Now, we know that all owners of Pinnacle stock will receive a flat rate of $20 per share as well as .42 shares of Penn National common stock as a result of the sale. This should make plenty of Pinnacle shareholders happy, as it is quite the mark-up from the share’s worth alone.
What This Means for US Brick and Mortar Gaming
Penn National Gaming is a company that was founded in Eastern Pennsylvania more than 40 years ago. Despite its headquarters’ location, Penn National owns gambling properties across the United States, mostly in the middle of the US. States like Mississippi, Indiana, Missouri, and Illinois all have casinos owned and operated by Penn National. Prior to the merger with Pinnacle, Penn National owned more than 20 total properties, including casinos, racinos, and horsetracks.
By itself, Pinnacle could lay claim to more than 20 properties, so it is clear to see that this merger just about doubles Penn National’s share of the US casino market. With properties in many of the same places where Penn National exists, the merger seems to be a strategic one for Penn National. This does not make Penn National the biggest gaming company in the United States, but it does mean that they are one step closer to dominating regional gaming markets. When we talk about regional gaming markets, we are talking about casino industries that exist outside of places like Atlantic City and Las Vegas, and also are typically away from massive metropolitan areas as well.
A Step to Avoid Regulatory Issues
As part of the merger between Penn National and Pinnacle, Pinnacle was forced to sell off 4 Ameristar properties to a company called Boyd Gaming Corp.

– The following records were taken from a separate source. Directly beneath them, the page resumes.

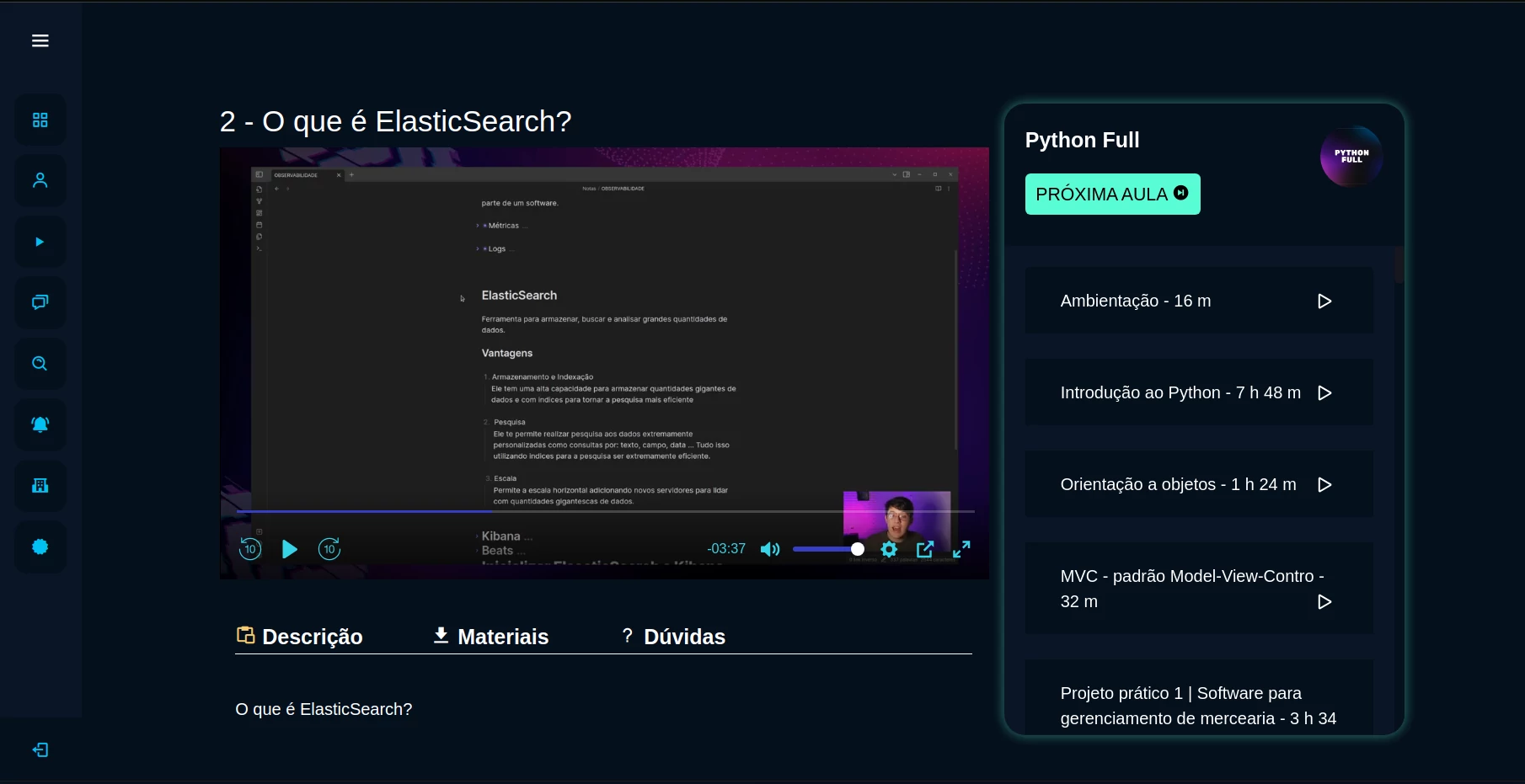Play the Introdução ao Python lesson
1525x784 pixels.
pos(1325,392)
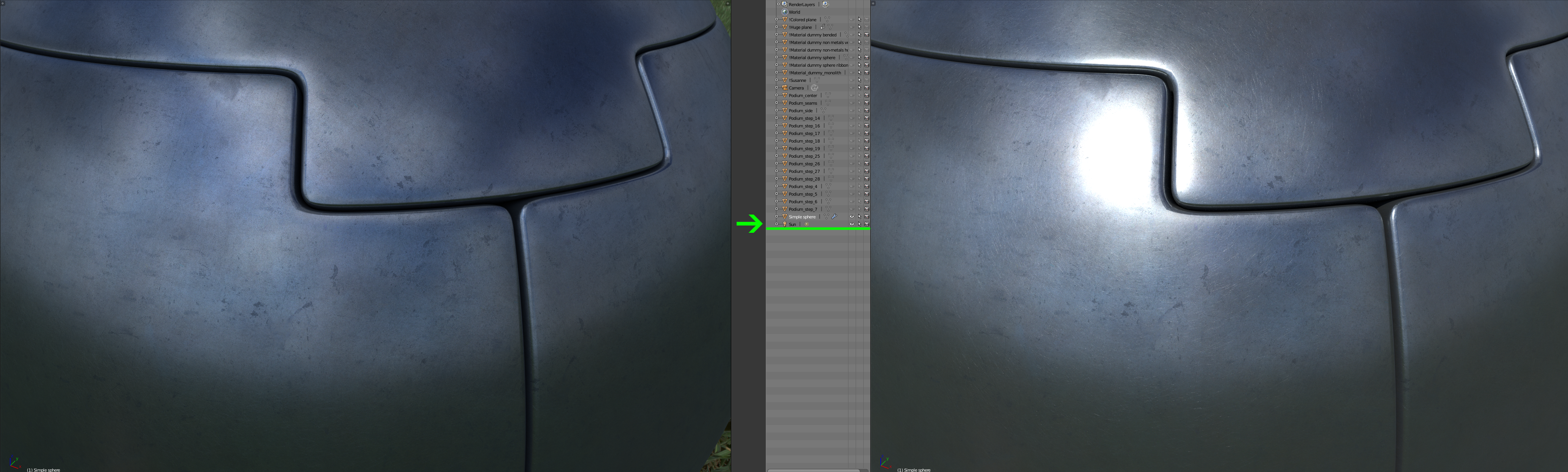Click the !Huge plane curve modifier icon
This screenshot has height=472, width=1568.
(x=822, y=27)
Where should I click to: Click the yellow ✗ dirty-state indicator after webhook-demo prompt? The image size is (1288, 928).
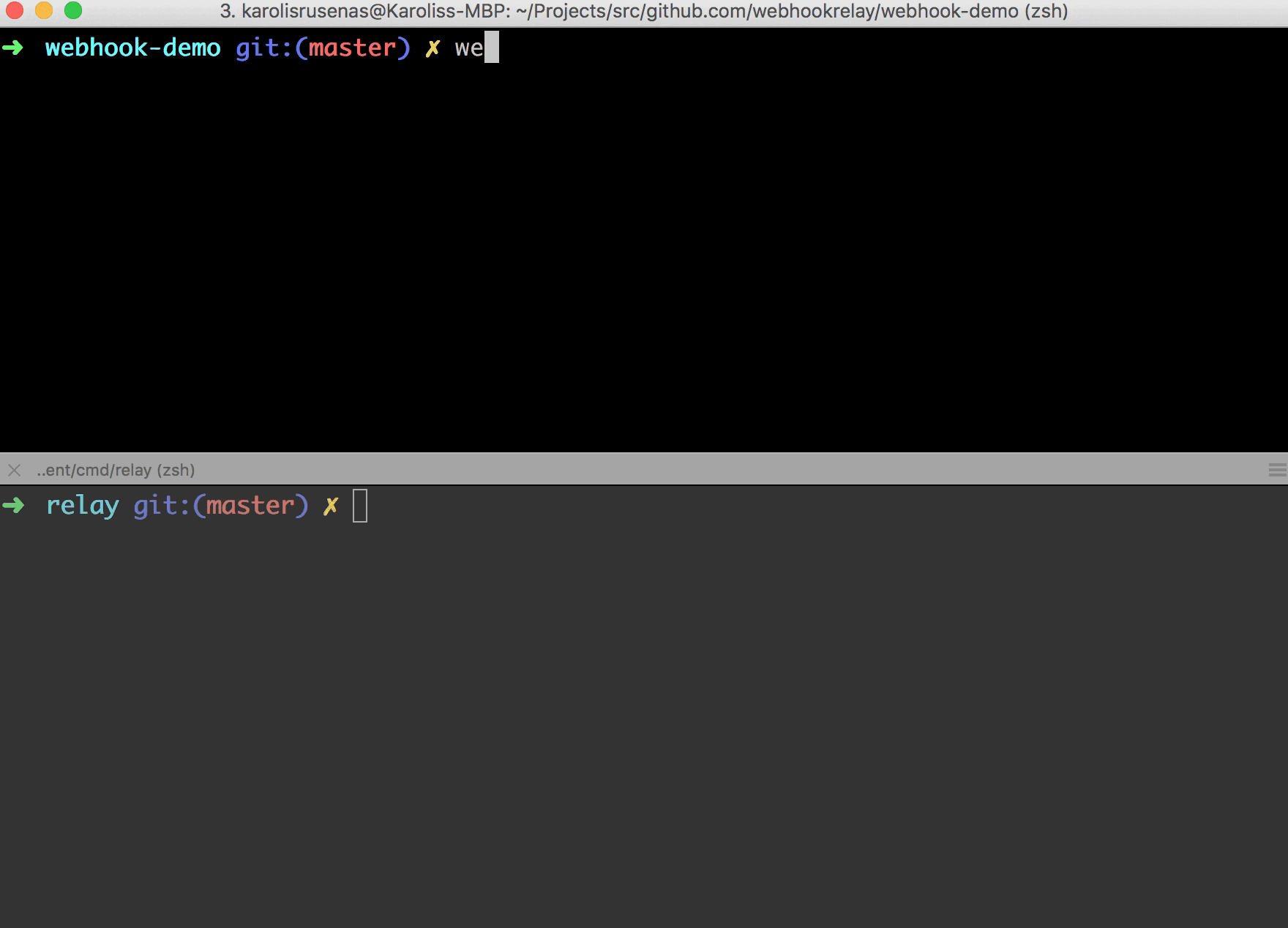pos(433,47)
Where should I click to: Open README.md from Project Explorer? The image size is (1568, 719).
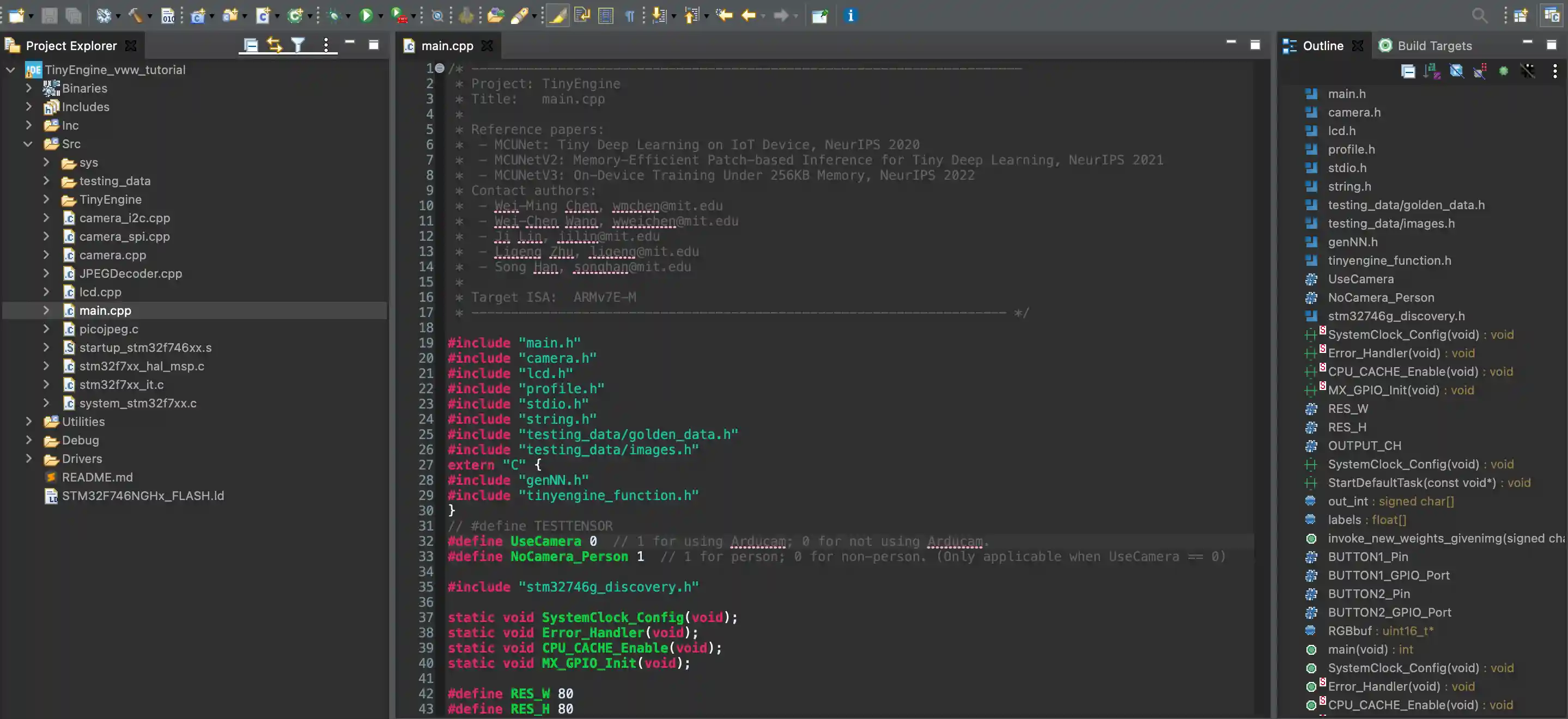[x=98, y=477]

This move was made in an effort to avoid any regulatory headaches that might have arisen from a merger as large as this one.

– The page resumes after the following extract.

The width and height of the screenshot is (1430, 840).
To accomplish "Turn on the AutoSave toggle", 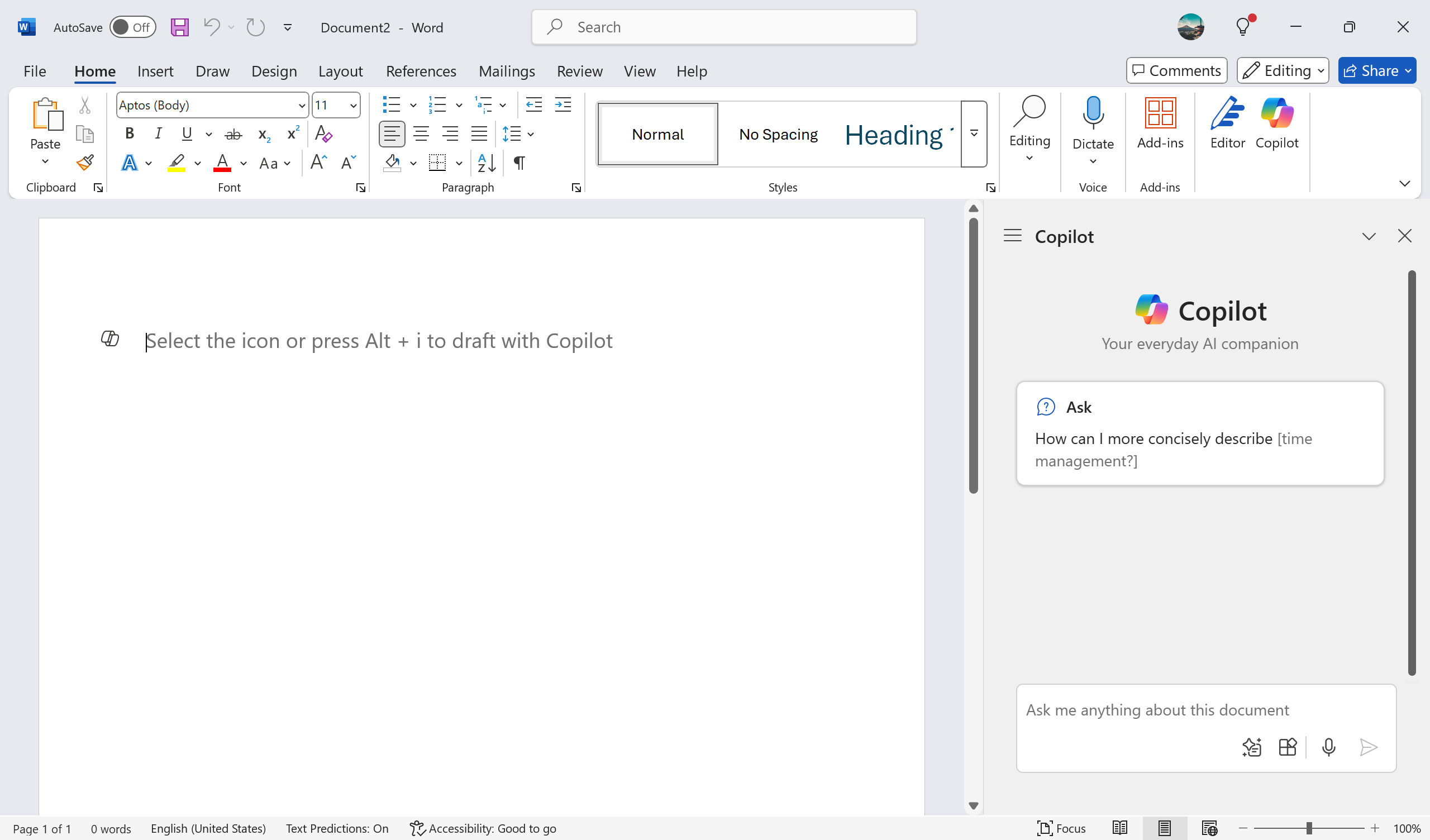I will (132, 27).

When all is said and done, Penn National will completely or partially own 41 total properties, comprised of more than 50,000 slot games, more than 1,300 table games, and in upwards of 9,000 hotel rooms. For a company that is headquartered thousands of miles away from the gambling mecca that is Las Vegas, that is truly remarkable. With changes to tax law in the United States seemingly right around the corner, Penn National executives have hinted that this merger is just the beginning, and that their company may grow even more in the coming years. Gaming analysts agree, and say that in the next 12 months we may see a significant number of mergers and acquisitions, the likes of which will be similar to, if not bigger than, the Penn National/Pinnacle merger.